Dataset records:
+ + +
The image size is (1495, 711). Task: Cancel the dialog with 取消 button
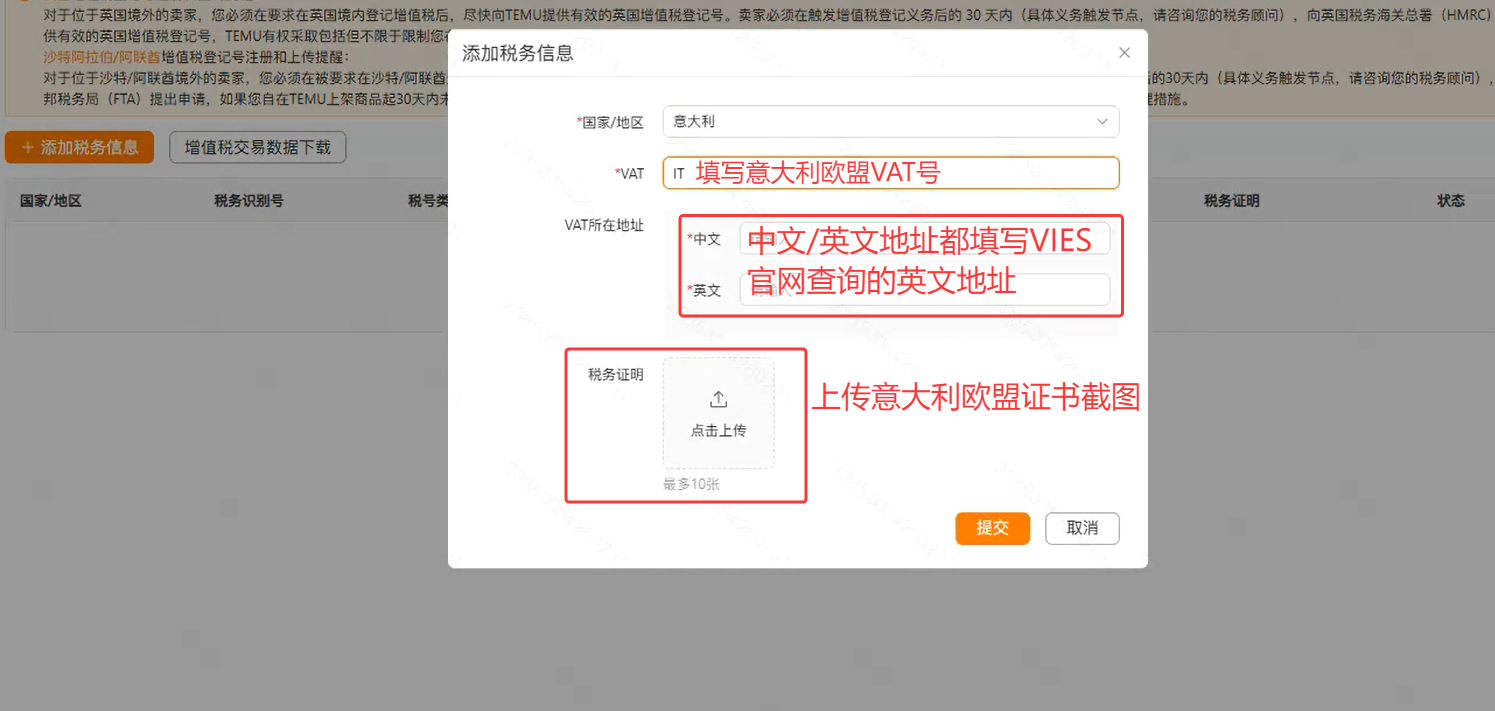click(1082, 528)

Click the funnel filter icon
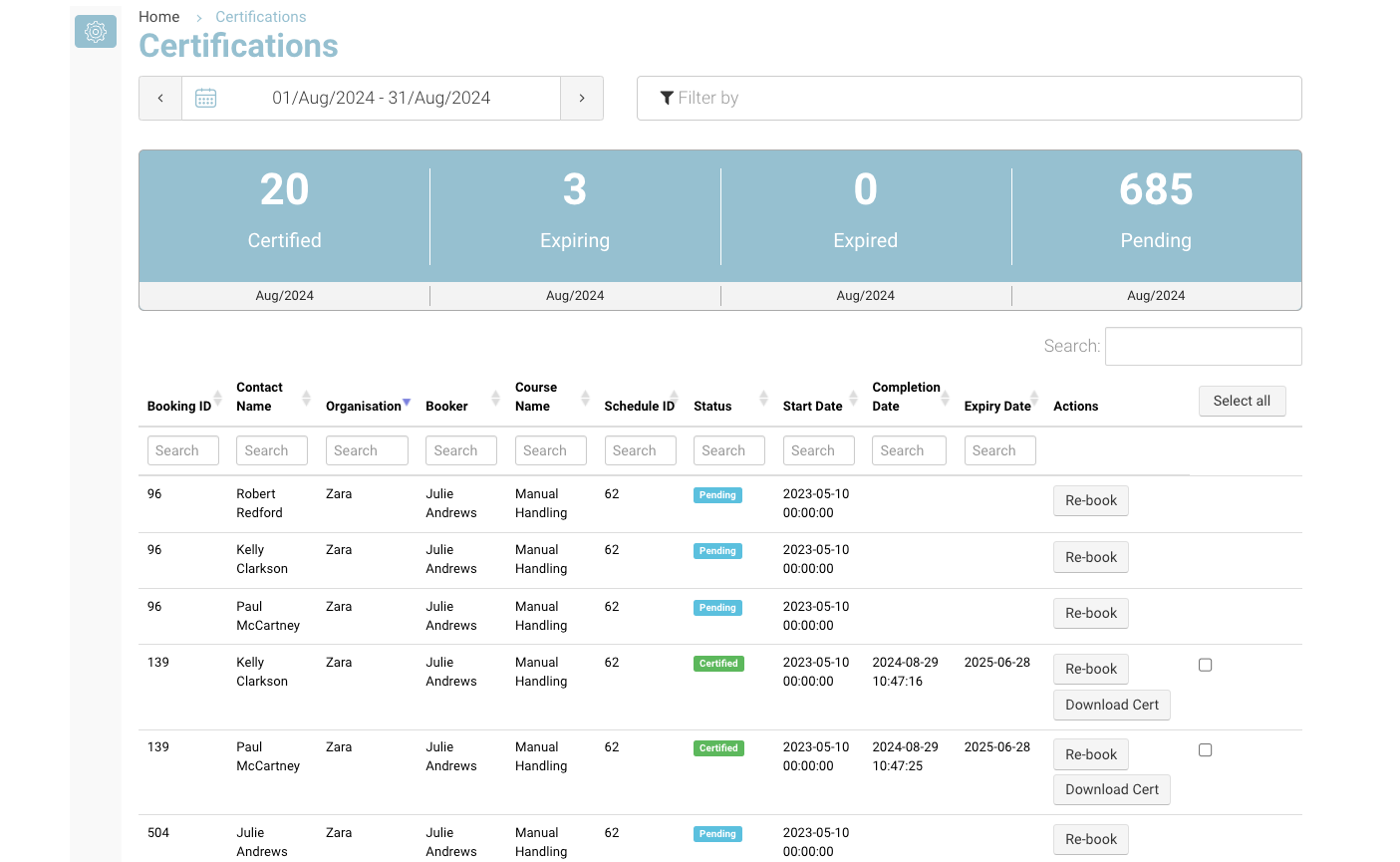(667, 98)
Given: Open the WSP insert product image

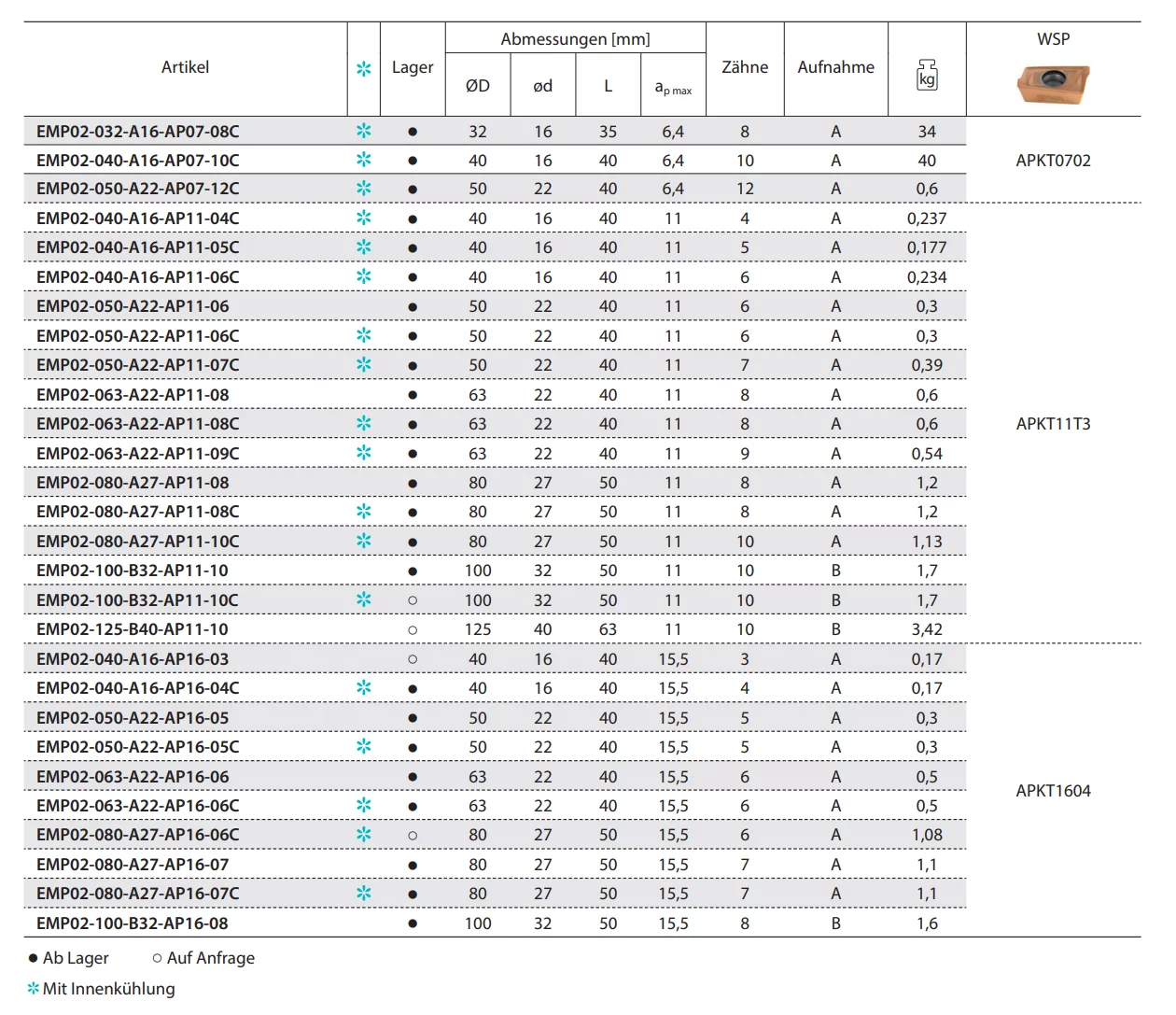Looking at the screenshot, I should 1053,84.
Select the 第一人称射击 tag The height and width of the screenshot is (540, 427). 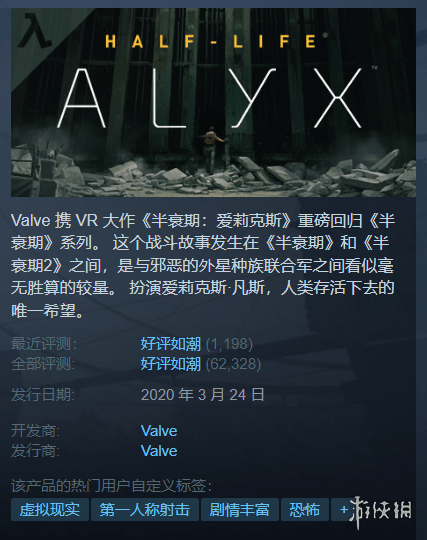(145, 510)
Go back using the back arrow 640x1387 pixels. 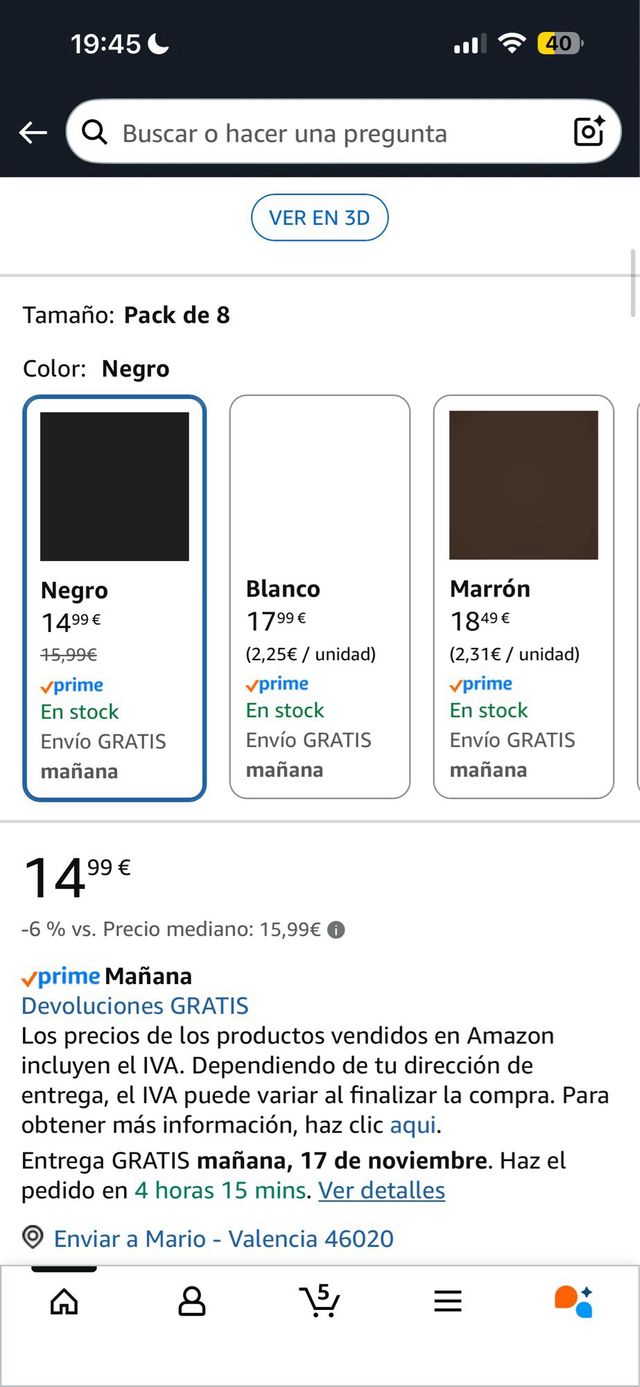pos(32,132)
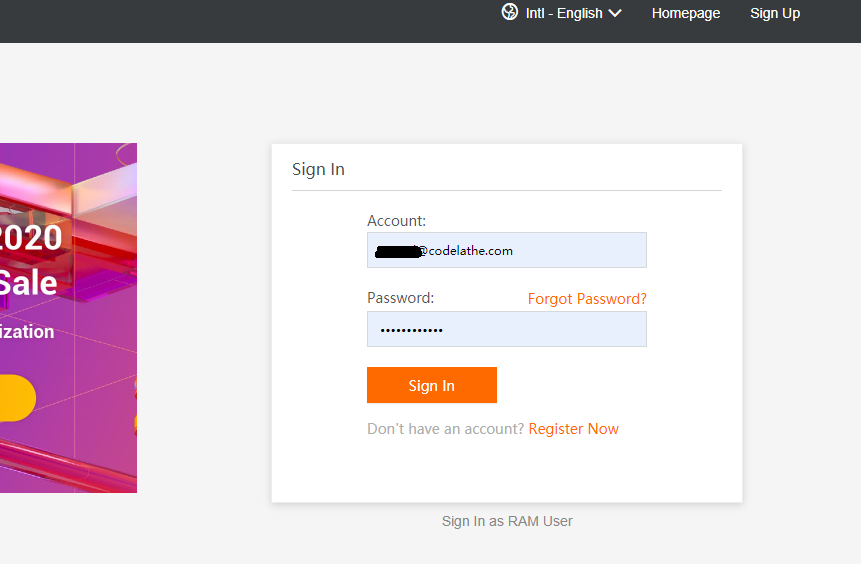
+ + +
Extract every line in the rows above that contains the word "image".

The image size is (1495, 711). Task: Cancel the dialog with 取消 button
Given: Open the WSP insert product image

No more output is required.